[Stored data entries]
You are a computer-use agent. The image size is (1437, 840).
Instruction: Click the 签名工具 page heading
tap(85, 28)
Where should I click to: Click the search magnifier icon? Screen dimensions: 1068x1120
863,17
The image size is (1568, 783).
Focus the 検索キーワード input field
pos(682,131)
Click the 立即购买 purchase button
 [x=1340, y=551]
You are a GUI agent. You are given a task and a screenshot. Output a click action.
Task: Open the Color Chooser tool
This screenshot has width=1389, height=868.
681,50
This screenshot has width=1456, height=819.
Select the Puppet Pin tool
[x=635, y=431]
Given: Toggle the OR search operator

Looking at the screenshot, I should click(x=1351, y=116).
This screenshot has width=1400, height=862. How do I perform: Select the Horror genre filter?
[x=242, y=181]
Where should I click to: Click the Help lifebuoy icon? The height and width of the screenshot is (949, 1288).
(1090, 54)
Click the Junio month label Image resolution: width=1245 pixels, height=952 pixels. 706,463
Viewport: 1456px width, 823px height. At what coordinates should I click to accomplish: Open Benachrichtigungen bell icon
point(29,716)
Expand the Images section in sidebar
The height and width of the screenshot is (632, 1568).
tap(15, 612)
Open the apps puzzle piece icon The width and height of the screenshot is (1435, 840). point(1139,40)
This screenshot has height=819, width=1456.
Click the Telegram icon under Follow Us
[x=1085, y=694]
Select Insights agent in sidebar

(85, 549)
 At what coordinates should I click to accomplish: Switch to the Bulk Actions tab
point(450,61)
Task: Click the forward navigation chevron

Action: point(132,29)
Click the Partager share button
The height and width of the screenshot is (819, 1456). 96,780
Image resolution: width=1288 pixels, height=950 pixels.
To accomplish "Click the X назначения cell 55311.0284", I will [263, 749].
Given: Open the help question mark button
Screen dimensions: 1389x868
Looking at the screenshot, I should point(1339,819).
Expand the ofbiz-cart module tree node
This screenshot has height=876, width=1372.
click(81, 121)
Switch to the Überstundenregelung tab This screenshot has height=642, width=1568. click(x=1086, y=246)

## [Problem statement]
The lines holding the word "pixels" are the answer. Pull them out of the records and copy them.

## [Exercise result]
Click the Junio month label Image resolution: width=1245 pixels, height=952 pixels. 706,463
Image resolution: width=1288 pixels, height=950 pixels.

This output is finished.